Sachin: We take safety very seriously. We have recently put in place dozens of safety measures in coordination with the Government Railway Police to ensure safety and security of passengers, especially our women passengers. For example, on vulnerable and identified routes or sections, trains are now escorted by members of the Railway Protection Force. We have a dedicated security help line number (182), which is operational over Indian Railways for security related assistance to passengers in distress.

Through various social media platforms such as Twitter and Facebook, India Railways are in regular touch with passengers to enhance security and to address their security concerns. An integrated security system consisting of surveillance of vulnerable stations through a closed circuit television network has also been set up.

We have replaced most of the old passenger carrying coaches with the safer LHB coaches, which do not capsize in accidents. We have also eliminated level crossings on the Indian Railways routes adding to the safe operations. Similarly, we are providing remote monitoring of our locomotives and coaches to preempt us in case of any unsafe situation. On the DFC we are employing the latest IT initiatives and technology to prevent accidents which includes SCADA control, train protection and warning systems, end of train telemetry, etc. These are just some of the safety measures we are taking to ensure safe travel for all of our passengers and trains.

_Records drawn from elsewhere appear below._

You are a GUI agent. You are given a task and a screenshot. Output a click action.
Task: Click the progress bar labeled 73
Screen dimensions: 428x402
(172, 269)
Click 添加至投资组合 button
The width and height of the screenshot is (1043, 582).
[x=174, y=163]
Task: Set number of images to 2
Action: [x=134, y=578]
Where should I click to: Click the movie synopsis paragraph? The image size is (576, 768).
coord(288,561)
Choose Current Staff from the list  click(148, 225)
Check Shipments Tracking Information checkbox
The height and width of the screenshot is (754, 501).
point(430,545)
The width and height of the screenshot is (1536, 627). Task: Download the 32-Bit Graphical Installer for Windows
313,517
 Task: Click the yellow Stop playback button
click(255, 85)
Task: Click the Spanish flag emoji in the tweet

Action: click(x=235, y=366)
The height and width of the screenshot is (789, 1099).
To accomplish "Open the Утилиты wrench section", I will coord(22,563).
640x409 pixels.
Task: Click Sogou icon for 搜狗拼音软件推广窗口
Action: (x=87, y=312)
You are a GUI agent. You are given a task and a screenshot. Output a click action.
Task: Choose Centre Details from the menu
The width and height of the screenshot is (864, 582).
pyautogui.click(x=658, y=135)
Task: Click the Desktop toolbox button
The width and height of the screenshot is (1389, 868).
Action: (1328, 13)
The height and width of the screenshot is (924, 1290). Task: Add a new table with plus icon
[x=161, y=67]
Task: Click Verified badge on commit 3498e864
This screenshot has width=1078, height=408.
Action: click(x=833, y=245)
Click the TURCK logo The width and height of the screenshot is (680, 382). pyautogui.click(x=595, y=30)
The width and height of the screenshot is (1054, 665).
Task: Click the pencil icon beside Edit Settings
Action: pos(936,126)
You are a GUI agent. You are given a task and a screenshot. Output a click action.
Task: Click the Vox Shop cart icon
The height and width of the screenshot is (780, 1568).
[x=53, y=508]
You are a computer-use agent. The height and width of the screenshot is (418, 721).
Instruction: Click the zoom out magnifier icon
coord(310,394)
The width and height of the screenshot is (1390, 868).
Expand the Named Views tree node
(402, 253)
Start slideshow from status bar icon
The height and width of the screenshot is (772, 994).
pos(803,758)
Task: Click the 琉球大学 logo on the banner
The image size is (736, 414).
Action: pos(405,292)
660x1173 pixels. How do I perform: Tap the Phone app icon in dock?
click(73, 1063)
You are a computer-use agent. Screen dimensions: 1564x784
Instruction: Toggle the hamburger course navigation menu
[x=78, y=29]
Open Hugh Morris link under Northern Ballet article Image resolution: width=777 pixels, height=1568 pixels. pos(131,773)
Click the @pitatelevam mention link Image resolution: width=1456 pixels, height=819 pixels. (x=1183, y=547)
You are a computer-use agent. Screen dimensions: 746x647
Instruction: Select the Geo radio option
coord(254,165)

John: Again, the scale of your responsibility is mind boggling to me. I remember when you came to Oxford, we would talk about your job. When I met you, you were awarded a scholarship to the Chevening Research Science and Innovation Leadership Programme (CRISP).

Sachin: Yes, I was a fellow of the programme in 2015 and it was a tremendous opportunity and educational experience. For me the major highlights included learning and interactions with leading experts from Oxford and other academic institutes, industry and UK government on science, technology, innovations, economic development, management (leadership, team building, brand management, innovative culture, change management, etc.), policies, international relations and personal development. As you well know, we covered a lot of ground in the three-month program.

I also had an opportunity to interact with railroad experts in the UK and I could then share these learnings with the trainees at the Railway Academy in India and widen their thought processes. My meetings with the experts also helped me to get some policy changes in place as far as drivers are concerned.

Another highlight was the business research project and plan we were given where we were asked to create a business plan related to social entrepreneurship. Most of the ideas presented were brilliant and some of the colleagues from my batch have gone on to implement and create their social enterprises from the initial plans they developed while part of the CRISP programme. For me, I’m now mindful of how I can incorporate social responsibility into the many aspects of management in the Dedicated Freight Corridor Corporation of India Limited. This is one reason why I eagerly motivated and led the officer trainees in the Covid-19 relief efforts and the Mission 1 for 15 initiatives. Ever since they have been carrying on with similar initiatives in their places of posting. I am glad to have ignited the flame in them. I am also working towards the preservation of steam heritage in India.

John: As if you aren’t busy enough, I understand you are currently pursuing a Ph.D. from the Indian Institute of Management in Kozhikode. I wish you every success with that and with your professional endeavors and hope they will bring you to Oxford someday soon for a visit.

Sachin: Thank you, John. I would like that very much.

Sachinder (Sachin) Mohan Sharma is Group General Manager at the Dedicated Freight Corridor Corporation of India Limited (DFCCIL) and a Chevening Research Science and Innovation Leadership Programme (CRISP) Fellow in 2015.

Interviewer: Dr. John Hoffmire is the Chairman of the Center on Business and Poverty, and Research Associate at the Oxford Centre for Mutual and Co-owned Business.